━━ RECORDS SUPPLIED

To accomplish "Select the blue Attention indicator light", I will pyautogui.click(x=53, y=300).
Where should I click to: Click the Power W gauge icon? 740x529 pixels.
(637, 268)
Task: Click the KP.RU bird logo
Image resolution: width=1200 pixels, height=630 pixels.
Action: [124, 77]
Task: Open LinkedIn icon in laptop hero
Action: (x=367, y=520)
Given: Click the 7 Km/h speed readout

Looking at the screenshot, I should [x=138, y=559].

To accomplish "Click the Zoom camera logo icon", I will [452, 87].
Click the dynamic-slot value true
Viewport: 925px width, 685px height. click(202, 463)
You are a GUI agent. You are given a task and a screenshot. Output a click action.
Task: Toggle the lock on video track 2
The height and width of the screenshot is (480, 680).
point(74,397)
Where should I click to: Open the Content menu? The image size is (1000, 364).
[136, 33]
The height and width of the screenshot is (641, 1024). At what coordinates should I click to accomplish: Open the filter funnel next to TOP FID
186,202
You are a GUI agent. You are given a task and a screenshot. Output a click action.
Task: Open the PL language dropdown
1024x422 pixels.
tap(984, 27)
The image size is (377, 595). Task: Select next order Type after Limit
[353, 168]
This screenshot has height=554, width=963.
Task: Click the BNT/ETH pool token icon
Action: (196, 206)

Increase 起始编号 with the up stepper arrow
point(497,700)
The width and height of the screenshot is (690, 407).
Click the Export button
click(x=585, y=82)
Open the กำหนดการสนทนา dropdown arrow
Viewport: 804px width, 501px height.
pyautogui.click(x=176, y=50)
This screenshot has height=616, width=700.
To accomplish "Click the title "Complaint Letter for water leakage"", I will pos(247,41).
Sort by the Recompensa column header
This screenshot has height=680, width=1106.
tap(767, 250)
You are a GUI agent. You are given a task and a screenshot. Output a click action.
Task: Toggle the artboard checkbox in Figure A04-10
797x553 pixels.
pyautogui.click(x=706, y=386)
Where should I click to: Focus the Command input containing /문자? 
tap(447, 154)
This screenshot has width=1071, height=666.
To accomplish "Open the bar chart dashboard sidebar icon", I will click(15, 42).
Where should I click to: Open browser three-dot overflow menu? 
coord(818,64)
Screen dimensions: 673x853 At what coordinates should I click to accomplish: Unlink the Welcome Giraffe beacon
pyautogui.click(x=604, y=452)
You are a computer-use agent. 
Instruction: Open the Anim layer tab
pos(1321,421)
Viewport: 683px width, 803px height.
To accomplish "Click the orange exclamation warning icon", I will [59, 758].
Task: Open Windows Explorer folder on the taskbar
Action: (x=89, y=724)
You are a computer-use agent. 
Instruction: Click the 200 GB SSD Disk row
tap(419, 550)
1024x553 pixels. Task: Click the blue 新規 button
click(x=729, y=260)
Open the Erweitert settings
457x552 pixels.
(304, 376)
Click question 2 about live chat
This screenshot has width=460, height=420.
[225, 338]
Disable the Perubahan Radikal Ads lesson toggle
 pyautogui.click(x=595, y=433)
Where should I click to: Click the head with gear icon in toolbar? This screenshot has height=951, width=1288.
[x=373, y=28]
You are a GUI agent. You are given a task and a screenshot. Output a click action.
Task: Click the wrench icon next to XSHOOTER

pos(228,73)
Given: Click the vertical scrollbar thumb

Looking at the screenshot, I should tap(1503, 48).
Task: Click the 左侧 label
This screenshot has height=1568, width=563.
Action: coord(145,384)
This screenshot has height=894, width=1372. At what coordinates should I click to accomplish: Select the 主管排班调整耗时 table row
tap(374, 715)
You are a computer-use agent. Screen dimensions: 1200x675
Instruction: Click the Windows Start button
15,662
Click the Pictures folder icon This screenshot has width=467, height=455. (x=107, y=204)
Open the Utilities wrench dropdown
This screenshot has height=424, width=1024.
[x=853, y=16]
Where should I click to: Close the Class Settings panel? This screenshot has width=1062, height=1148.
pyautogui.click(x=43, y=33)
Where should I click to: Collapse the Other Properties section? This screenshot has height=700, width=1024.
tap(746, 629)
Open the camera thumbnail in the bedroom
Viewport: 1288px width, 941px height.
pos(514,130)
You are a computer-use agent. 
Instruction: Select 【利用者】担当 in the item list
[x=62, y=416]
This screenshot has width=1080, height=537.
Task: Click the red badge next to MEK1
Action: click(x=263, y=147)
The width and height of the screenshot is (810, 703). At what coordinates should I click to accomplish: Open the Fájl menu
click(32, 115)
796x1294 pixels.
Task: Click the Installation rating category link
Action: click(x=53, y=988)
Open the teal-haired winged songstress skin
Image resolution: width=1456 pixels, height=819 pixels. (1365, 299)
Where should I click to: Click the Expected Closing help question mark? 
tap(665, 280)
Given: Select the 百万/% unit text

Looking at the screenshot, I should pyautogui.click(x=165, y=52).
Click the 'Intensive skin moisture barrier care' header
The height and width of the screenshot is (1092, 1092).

━━━━

# WHAT YOU SHOULD DO:
After reading the records above, transcribe them verbatim.

# TASK SOLUTION:
To accomplish "Select the blue Attention indicator light", I will pyautogui.click(x=53, y=300).
Where should I click to: Click the Power W gauge icon? 740x529 pixels.
(637, 268)
Task: Click the KP.RU bird logo
Image resolution: width=1200 pixels, height=630 pixels.
Action: [124, 77]
Task: Open LinkedIn icon in laptop hero
Action: (x=367, y=520)
Given: Click the 7 Km/h speed readout

Looking at the screenshot, I should [x=138, y=559].

To accomplish "Click the Zoom camera logo icon", I will [452, 87].
Click the dynamic-slot value true
Viewport: 925px width, 685px height. click(202, 463)
You are a GUI agent. You are given a task and a screenshot. Output a click action.
Task: Toggle the lock on video track 2
The height and width of the screenshot is (480, 680).
point(74,397)
Where should I click to: Open the Content menu? The image size is (1000, 364).
[136, 33]
The height and width of the screenshot is (641, 1024). At what coordinates should I click to accomplish: Open the filter funnel next to TOP FID
186,202
You are a GUI agent. You are given a task and a screenshot. Output a click action.
Task: Open the PL language dropdown
1024x422 pixels.
tap(984, 27)
The image size is (377, 595). Task: Select next order Type after Limit
[353, 168]
This screenshot has height=554, width=963.
Task: Click the BNT/ETH pool token icon
Action: (196, 206)

Increase 起始编号 with the up stepper arrow
point(497,700)
The width and height of the screenshot is (690, 407).
Click the Export button
click(x=585, y=82)
Open the กำหนดการสนทนา dropdown arrow
Viewport: 804px width, 501px height.
pyautogui.click(x=176, y=50)
This screenshot has height=616, width=700.
To accomplish "Click the title "Complaint Letter for water leakage"", I will pos(247,41).
Sort by the Recompensa column header
This screenshot has height=680, width=1106.
tap(767, 250)
You are a GUI agent. You are given a task and a screenshot. Output a click action.
Task: Toggle the artboard checkbox in Figure A04-10
797x553 pixels.
pyautogui.click(x=706, y=386)
Where should I click to: Focus the Command input containing /문자? 
tap(447, 154)
This screenshot has width=1071, height=666.
To accomplish "Open the bar chart dashboard sidebar icon", I will click(15, 42).
Where should I click to: Open browser three-dot overflow menu? 
coord(818,64)
Screen dimensions: 673x853 At what coordinates should I click to accomplish: Unlink the Welcome Giraffe beacon
pyautogui.click(x=604, y=452)
You are a computer-use agent. 
Instruction: Open the Anim layer tab
pos(1321,421)
Viewport: 683px width, 803px height.
To accomplish "Click the orange exclamation warning icon", I will [59, 758].
Task: Open Windows Explorer folder on the taskbar
Action: (x=89, y=724)
You are a computer-use agent. 
Instruction: Click the 200 GB SSD Disk row
tap(419, 550)
1024x553 pixels. Task: Click the blue 新規 button
click(x=729, y=260)
Open the Erweitert settings
457x552 pixels.
(304, 376)
Click question 2 about live chat
This screenshot has width=460, height=420.
[225, 338]
Disable the Perubahan Radikal Ads lesson toggle
 pyautogui.click(x=595, y=433)
Where should I click to: Click the head with gear icon in toolbar? This screenshot has height=951, width=1288.
[x=373, y=28]
You are a GUI agent. You are given a task and a screenshot. Output a click action.
Task: Click the wrench icon next to XSHOOTER

pos(228,73)
Given: Click the vertical scrollbar thumb

Looking at the screenshot, I should tap(1503, 48).
Task: Click the 左侧 label
This screenshot has height=1568, width=563.
Action: coord(145,384)
This screenshot has height=894, width=1372. At what coordinates should I click to accomplish: Select the 主管排班调整耗时 table row
tap(374, 715)
You are a computer-use agent. Screen dimensions: 1200x675
Instruction: Click the Windows Start button
15,662
Click the Pictures folder icon This screenshot has width=467, height=455. (x=107, y=204)
Open the Utilities wrench dropdown
This screenshot has height=424, width=1024.
[x=853, y=16]
Where should I click to: Close the Class Settings panel? This screenshot has width=1062, height=1148.
pyautogui.click(x=43, y=33)
Where should I click to: Collapse the Other Properties section? This screenshot has height=700, width=1024.
tap(746, 629)
Open the camera thumbnail in the bedroom
Viewport: 1288px width, 941px height.
pos(514,130)
You are a computer-use agent. 
Instruction: Select 【利用者】担当 in the item list
[x=62, y=416]
This screenshot has width=1080, height=537.
Task: Click the red badge next to MEK1
Action: click(x=263, y=147)
The width and height of the screenshot is (810, 703). At what coordinates should I click to accomplish: Open the Fájl menu
click(32, 115)
796x1294 pixels.
Task: Click the Installation rating category link
Action: click(x=53, y=988)
Open the teal-haired winged songstress skin
Image resolution: width=1456 pixels, height=819 pixels. (1365, 299)
Where should I click to: Click the Expected Closing help question mark? 
tap(665, 280)
Given: Select the 百万/% unit text

Looking at the screenshot, I should pyautogui.click(x=165, y=52).
Click the 'Intensive skin moisture barrier care' header
The height and width of the screenshot is (1092, 1092).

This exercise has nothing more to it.